Records shown ::

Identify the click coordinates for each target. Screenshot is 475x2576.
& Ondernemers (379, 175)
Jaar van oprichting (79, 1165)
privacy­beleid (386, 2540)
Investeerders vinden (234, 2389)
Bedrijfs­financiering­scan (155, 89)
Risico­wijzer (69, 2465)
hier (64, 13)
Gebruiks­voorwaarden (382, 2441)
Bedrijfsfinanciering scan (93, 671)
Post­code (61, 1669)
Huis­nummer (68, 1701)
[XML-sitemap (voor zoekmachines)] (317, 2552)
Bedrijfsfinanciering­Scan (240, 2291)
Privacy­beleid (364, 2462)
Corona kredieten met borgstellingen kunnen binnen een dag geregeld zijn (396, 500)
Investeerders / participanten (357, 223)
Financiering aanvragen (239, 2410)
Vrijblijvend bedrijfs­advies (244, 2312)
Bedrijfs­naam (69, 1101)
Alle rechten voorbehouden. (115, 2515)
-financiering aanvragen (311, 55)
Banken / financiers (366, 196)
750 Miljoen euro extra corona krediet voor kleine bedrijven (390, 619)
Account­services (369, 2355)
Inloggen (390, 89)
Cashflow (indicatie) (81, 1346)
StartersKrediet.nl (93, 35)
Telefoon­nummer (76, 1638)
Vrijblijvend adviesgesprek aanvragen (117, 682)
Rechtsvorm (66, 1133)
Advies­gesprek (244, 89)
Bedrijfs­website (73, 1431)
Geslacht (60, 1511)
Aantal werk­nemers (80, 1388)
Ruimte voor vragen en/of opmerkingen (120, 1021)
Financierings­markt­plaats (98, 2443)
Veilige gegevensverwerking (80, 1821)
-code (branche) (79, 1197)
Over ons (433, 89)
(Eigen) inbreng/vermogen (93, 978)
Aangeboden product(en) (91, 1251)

Task item :: Repeat the lines above exactly.

Answer section ::
Identify the click coordinates for each target. Screenshot is 475x2576.
& Ondernemers (379, 175)
Jaar van oprichting (79, 1165)
privacy­beleid (386, 2540)
Investeerders vinden (234, 2389)
Bedrijfs­financiering­scan (155, 89)
Risico­wijzer (69, 2465)
hier (64, 13)
Gebruiks­voorwaarden (382, 2441)
Bedrijfsfinanciering scan (93, 671)
Post­code (61, 1669)
Huis­nummer (68, 1701)
[XML-sitemap (voor zoekmachines)] (317, 2552)
Bedrijfsfinanciering­Scan (240, 2291)
Privacy­beleid (364, 2462)
Corona kredieten met borgstellingen kunnen binnen een dag geregeld zijn (396, 500)
Investeerders / participanten (357, 223)
Financiering aanvragen (239, 2410)
Vrijblijvend bedrijfs­advies (244, 2312)
Bedrijfs­naam (69, 1101)
Alle rechten voorbehouden. (115, 2515)
-financiering aanvragen (311, 55)
Banken / financiers (366, 196)
750 Miljoen euro extra corona krediet voor kleine bedrijven (390, 619)
Account­services (369, 2355)
Inloggen (390, 89)
Cashflow (indicatie) (81, 1346)
StartersKrediet.nl (93, 35)
Telefoon­nummer (76, 1638)
Vrijblijvend adviesgesprek aanvragen (117, 682)
Rechtsvorm (66, 1133)
Advies­gesprek (244, 89)
Bedrijfs­website (73, 1431)
Geslacht (60, 1511)
Aantal werk­nemers (80, 1388)
Ruimte voor vragen en/of opmerkingen (120, 1021)
Financierings­markt­plaats (98, 2443)
Veilige gegevensverwerking (80, 1821)
-code (branche) (79, 1197)
Over ons (433, 89)
(Eigen) inbreng/vermogen (93, 978)
Aangeboden product(en) (91, 1251)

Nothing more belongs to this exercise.